— FRAGMENTO DEL DOCUMENTO —

================================

La sedición en el ámbito de las infraestructuras aeroportuarias ya estuvo presente en el pleito que libró el Tribunal Supremo con las autoridades alemanas para lograr la entrega del expresidente huido Carles Puigdemont. El tribunal de Schleswig-Holstein rechazó la petición de la Justicia española y lo comparó con unas protestas ecologistas en un aeropuerto que acabaron con enfrentamientos con la policía. Su líder apenas fue condenado a ocho meses de prisión, muy lejos de las penas que le esperaban a Puigdemont por el 20-S y el referéndum del 1-O. Uno de los argumentos del Ejecutivo es rebajar las penas de la sedición en España para acompañarlas con las previstas en las legislaciones de los países del entorno.

================================

Entradas de datos recopiladas:

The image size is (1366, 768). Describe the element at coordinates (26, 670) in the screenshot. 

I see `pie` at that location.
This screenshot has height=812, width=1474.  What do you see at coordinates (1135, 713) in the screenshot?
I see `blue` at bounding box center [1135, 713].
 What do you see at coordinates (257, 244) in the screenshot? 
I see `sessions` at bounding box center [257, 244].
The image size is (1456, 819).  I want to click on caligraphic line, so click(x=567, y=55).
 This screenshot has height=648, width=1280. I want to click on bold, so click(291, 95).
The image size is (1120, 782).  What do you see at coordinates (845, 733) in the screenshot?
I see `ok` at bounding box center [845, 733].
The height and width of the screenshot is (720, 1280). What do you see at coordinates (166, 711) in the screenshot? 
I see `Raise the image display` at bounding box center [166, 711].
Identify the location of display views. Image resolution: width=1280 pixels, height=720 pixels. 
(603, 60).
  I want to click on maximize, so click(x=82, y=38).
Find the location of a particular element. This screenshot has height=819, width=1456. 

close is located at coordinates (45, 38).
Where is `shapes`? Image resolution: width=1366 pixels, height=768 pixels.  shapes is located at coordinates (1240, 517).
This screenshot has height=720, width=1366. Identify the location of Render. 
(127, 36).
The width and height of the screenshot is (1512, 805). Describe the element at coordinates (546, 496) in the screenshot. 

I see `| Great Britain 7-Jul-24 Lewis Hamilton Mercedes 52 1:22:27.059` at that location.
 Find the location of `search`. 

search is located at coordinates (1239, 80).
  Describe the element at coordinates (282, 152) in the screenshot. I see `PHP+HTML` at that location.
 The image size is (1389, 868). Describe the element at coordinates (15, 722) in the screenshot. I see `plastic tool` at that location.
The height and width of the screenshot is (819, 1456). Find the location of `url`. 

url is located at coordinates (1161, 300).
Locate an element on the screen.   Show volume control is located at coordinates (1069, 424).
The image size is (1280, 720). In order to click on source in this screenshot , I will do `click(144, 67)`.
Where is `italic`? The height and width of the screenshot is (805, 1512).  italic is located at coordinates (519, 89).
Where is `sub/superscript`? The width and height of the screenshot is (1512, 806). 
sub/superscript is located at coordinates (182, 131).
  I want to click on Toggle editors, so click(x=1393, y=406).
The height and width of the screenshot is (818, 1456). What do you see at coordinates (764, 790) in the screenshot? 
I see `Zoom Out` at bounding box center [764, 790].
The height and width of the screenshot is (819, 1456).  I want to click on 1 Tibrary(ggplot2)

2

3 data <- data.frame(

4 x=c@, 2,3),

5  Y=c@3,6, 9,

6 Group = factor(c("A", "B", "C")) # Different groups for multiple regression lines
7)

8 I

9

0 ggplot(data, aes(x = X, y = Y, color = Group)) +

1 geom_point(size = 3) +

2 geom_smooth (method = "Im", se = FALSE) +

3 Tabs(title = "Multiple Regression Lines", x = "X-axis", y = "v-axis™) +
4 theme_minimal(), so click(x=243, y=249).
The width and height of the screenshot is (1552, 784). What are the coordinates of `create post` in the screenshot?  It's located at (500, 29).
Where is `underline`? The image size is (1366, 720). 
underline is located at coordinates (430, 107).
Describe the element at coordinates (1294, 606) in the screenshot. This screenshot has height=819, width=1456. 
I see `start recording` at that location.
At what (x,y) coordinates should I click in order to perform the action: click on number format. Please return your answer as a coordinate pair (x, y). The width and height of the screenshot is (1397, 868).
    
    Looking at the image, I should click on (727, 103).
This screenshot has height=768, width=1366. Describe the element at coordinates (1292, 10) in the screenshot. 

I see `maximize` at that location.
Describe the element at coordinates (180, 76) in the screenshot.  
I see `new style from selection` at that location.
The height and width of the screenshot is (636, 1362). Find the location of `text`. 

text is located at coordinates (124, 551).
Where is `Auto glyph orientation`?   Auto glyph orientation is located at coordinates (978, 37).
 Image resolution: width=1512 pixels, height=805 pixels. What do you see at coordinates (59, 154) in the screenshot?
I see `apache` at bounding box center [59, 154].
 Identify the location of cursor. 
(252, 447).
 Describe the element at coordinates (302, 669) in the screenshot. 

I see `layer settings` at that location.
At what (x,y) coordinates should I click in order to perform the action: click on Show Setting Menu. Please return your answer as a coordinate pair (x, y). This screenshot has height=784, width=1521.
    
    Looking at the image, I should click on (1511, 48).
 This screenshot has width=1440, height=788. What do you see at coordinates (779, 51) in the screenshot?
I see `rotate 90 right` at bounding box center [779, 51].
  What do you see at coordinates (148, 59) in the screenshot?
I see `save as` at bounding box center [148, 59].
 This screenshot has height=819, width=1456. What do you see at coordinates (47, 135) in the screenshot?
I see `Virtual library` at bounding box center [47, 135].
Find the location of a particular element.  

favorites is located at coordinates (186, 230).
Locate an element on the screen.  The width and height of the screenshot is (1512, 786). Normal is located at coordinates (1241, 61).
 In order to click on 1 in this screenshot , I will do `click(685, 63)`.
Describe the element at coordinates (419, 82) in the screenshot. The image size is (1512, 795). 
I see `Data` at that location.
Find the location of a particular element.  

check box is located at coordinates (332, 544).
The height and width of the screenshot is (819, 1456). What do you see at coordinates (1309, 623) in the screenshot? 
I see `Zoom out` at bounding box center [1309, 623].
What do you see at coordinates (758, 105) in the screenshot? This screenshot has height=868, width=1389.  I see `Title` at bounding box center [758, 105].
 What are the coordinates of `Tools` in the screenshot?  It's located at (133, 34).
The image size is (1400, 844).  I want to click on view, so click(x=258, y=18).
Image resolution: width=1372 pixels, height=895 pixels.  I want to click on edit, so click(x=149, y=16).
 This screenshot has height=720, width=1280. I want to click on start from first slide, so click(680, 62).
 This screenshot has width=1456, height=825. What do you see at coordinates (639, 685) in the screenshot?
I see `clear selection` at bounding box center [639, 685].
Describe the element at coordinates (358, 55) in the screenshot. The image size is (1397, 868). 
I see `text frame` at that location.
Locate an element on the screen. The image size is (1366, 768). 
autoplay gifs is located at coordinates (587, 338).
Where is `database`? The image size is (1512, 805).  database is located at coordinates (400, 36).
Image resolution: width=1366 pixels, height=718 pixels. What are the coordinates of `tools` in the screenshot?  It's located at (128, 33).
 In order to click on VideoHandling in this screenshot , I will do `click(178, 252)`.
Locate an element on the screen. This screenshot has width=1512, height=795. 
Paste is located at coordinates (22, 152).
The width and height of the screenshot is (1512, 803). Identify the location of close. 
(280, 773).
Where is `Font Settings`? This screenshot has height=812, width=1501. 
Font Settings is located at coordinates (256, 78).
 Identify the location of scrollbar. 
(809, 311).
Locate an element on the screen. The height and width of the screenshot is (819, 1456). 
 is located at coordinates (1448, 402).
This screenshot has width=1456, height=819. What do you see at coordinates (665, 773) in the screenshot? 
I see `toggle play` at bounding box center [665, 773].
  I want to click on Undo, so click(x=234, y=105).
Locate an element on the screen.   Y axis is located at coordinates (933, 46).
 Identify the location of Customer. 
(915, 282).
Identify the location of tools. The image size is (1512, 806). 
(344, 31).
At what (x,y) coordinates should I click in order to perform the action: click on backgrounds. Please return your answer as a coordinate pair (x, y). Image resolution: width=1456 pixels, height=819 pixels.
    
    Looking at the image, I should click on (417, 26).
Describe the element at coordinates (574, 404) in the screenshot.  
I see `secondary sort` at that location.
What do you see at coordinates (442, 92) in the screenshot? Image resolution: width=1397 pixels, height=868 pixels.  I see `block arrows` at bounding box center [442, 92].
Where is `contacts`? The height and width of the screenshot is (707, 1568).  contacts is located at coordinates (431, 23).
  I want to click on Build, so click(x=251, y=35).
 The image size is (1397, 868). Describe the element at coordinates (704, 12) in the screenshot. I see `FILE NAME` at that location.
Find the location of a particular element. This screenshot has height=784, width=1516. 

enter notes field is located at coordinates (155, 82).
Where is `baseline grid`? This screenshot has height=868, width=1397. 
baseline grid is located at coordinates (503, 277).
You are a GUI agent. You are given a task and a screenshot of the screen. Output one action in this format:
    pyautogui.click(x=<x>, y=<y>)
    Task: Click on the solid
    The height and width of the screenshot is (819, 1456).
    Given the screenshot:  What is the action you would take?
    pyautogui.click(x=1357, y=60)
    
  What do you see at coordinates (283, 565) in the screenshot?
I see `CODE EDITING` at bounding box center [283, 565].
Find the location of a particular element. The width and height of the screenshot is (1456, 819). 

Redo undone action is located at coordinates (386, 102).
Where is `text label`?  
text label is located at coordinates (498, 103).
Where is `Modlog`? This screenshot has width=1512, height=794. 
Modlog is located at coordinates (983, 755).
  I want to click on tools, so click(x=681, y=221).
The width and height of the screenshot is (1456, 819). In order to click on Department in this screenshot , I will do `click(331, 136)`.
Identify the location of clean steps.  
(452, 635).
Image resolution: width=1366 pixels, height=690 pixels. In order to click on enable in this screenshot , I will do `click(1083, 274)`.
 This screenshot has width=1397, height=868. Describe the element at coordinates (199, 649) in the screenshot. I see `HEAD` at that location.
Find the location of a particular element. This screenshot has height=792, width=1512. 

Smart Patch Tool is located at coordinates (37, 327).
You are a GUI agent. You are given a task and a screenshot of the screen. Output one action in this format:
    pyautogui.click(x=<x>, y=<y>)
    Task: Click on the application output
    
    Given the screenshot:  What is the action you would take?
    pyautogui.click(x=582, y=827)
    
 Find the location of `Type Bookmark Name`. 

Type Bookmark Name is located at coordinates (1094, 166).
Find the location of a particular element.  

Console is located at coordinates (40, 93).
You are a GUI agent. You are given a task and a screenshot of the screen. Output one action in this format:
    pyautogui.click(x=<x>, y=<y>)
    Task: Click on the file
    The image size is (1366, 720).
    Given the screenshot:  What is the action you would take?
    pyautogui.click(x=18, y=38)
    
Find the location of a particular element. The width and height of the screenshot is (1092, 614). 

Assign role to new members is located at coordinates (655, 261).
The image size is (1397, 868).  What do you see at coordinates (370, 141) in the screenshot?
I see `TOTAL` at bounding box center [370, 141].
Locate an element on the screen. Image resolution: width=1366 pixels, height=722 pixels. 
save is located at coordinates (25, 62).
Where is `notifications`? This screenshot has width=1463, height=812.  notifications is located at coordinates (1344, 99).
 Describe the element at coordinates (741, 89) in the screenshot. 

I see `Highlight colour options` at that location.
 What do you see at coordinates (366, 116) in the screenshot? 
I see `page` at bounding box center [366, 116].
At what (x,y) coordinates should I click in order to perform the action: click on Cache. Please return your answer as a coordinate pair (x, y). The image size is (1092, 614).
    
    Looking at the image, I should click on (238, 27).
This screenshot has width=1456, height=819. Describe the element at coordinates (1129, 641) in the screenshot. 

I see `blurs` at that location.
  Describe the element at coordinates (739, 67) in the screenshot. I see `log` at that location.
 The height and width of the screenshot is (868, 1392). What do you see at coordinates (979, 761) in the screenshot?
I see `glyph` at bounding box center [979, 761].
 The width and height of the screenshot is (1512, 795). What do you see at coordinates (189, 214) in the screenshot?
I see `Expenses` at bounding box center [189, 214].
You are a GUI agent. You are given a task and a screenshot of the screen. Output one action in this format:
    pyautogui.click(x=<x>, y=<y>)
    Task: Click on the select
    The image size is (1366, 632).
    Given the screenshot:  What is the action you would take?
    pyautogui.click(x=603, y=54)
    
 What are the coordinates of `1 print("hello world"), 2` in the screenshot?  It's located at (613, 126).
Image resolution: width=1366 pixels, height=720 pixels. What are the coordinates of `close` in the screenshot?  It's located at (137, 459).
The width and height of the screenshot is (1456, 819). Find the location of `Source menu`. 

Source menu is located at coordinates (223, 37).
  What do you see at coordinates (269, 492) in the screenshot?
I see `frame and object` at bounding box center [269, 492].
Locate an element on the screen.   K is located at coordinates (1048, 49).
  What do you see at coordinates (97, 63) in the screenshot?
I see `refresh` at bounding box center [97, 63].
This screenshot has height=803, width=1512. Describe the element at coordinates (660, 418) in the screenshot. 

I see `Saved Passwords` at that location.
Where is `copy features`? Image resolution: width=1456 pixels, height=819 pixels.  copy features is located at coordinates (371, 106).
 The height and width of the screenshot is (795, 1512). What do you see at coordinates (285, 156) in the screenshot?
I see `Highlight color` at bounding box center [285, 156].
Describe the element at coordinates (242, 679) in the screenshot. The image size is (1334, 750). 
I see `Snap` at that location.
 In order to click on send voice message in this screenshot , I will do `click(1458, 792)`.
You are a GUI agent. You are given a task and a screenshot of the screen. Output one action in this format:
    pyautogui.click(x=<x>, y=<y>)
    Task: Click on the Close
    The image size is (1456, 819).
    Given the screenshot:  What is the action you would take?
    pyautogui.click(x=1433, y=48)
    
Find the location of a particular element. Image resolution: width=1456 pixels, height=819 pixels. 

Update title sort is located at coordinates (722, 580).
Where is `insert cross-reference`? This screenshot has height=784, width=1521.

================================

— LISTA DE TAREAS —
(1) Reproduce sin cambios el pasaje del fragmento sobre la sedición que empieza en las palabras "La sedición en el" y termina después de "países del entorno.".
(2) Indica si cada afirmación concuerda con el fragmento sobre la sedición. Responde sí o no y cita las palabras exactas del texto que lo deciden: (a) El tribunal de Schleswig-Holstein aceptó la petición de la Justicia española. (b) El líder de las protestas ecologistas fue condenado a ocho meses de prisión. (c) Uno de los argumentos del Ejecutivo es rebajar las penas de la sedición en España.

— RESPUESTAS —
(1)
La sedición en el ámbito de las infraestructuras aeroportuarias ya estuvo presente en el pleito que libró el Tribunal Supremo con las autoridades alemanas para lograr la entrega del expresidente huido Carles Puigdemont. El tribunal de Schleswig-Holstein rechazó la petición de la Justicia española y lo comparó con unas protestas ecologistas en un aeropuerto que acabaron con enfrentamientos con la policía. Su líder apenas fue condenado a ocho meses de prisión, muy lejos de las penas que le esperaban a Puigdemont por el 20-S y el referéndum del 1-O. Uno de los argumentos del Ejecutivo es rebajar las penas de la sedición en España para acompañarlas con las previstas en las legislaciones de los países del entorno.

(2)
(a) No: "El tribunal de Schleswig-Holstein rechazó la petición de la Justicia española".
(b) Sí: "Su líder apenas fue condenado a ocho meses de prisión".
(c) Sí: "Uno de los argumentos del Ejecutivo es rebajar las penas de la sedición en España".